**Task directions**
Copy the passage from the piston patent text word for word, beginning with the words "2. The production" and stopping after the words "the piston blank.".

┌─ Extract provided

Production method, piston blank, piston and axial piston machine having said piston

Abstract

A method of producing a piston blank, comprising producing an intermediate blank of a piston for an axial piston machine by extrusion wherein the intermediate blank includes a shaft portion, a ball head portion, and a sealing portion, wherein the shaft portion connects the ball head portion to the sealing portion. The method also includes producing a piston blank of the piston from the intermediate blank and machining a through-opening in the intermediate blank, wherein the through-opening extends within the piston blank in the longitudinal direction.

Claims

1. A production method, wherein the production method comprises the following method steps: producing an intermediate blank of a piston for an axial piston machine by extrusion, wherein the intermediate blank has a shaft portion, a ball head portion and a sealing portion, wherein the shaft portion connects the ball head portion to the sealing portion, wherein the ball head portion includes an indentation and the sealing portion includes a recess, wherein the ball head portion includes a larger outside diameter than the shaft portion; and producing a piston blank of the piston from the intermediate blank, wherein a through-opening is incorporated in the intermediate blank by machining, wherein the through-opening extends within the piston blank in a longitudinal direction, wherein the indentation at the piston blank forms an outlet for the through-opening; wherein the recess and the indentation are created on the intermediate blank as a result of the extrusion, wherein the recess forms an inlet for the through-opening and the sealing portion includes a flange or collar extending with respect to a main axis in a radial direction, wherein the main axis is defined via a longitudinal axis along the shaft portion, wherein the sealing portion includes a larger diameter than the shaft portion.

2. The production method of claim 1, wherein a surface of the shaft portion with near-final contour and an end face of the sealing portion with near-final contour is created on the intermediate blank as a result of the extrusion.

3. The production method of claim 1, wherein a spherical segment geometry is created on a circumferential face of the sealing portion on the intermediate blank or on the piston blank by machining.

4. The production method of claim 1, wherein the piston is produced in a further method step, wherein the piston is produced by finishing the piston blank.

└─
┌─ Dataset excerpt

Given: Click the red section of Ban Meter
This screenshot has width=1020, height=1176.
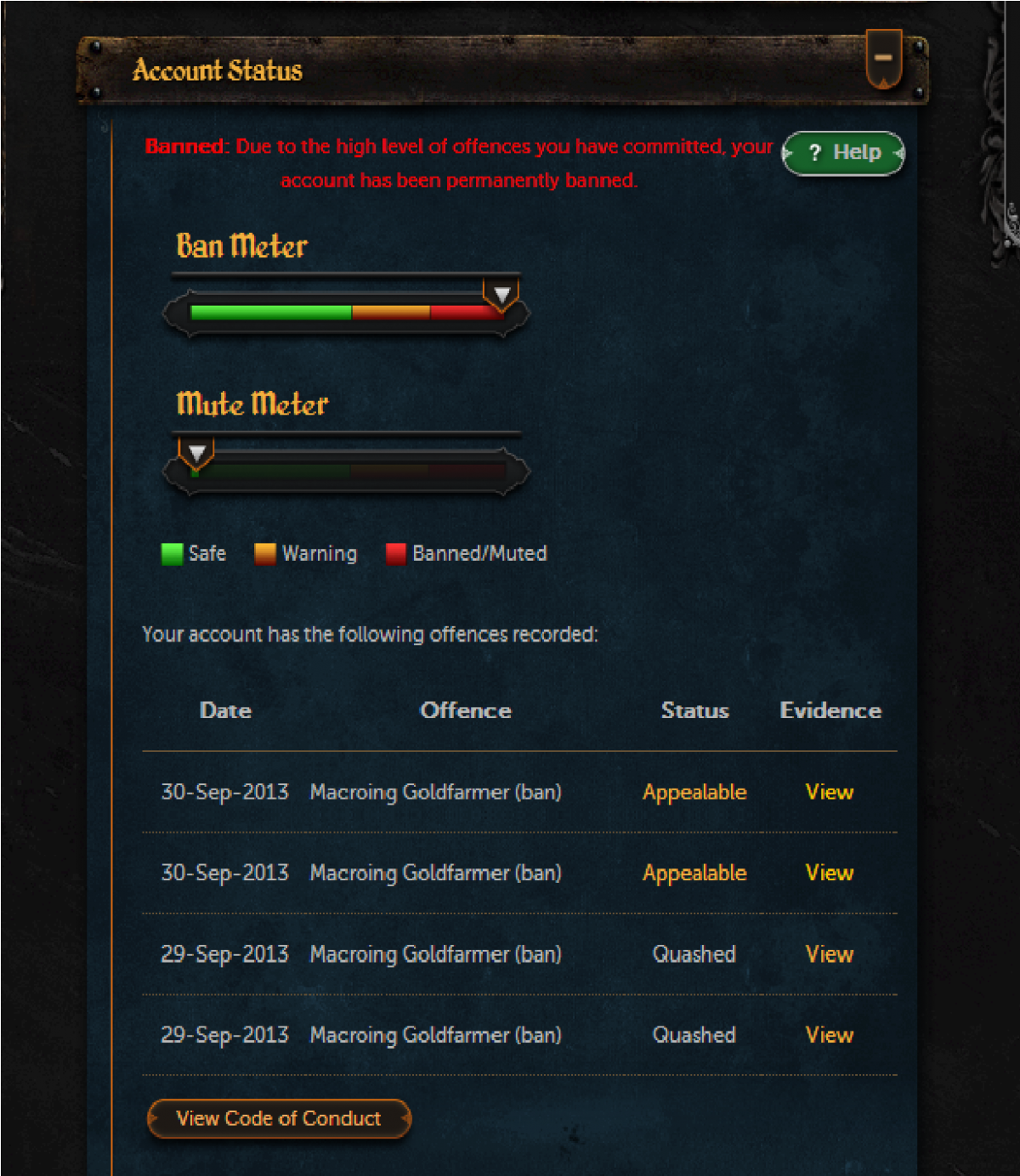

└─

**Expected answer**
2. The production method of claim 1, wherein a surface of the shaft portion with near-final contour and an end face of the sealing portion with near-final contour is created on the intermediate blank as a result of the extrusion.

3. The production method of claim 1, wherein a spherical segment geometry is created on a circumferential face of the sealing portion on the intermediate blank or on the piston blank by machining.

4. The production method of claim 1, wherein the piston is produced in a further method step, wherein the piston is produced by finishing the piston blank.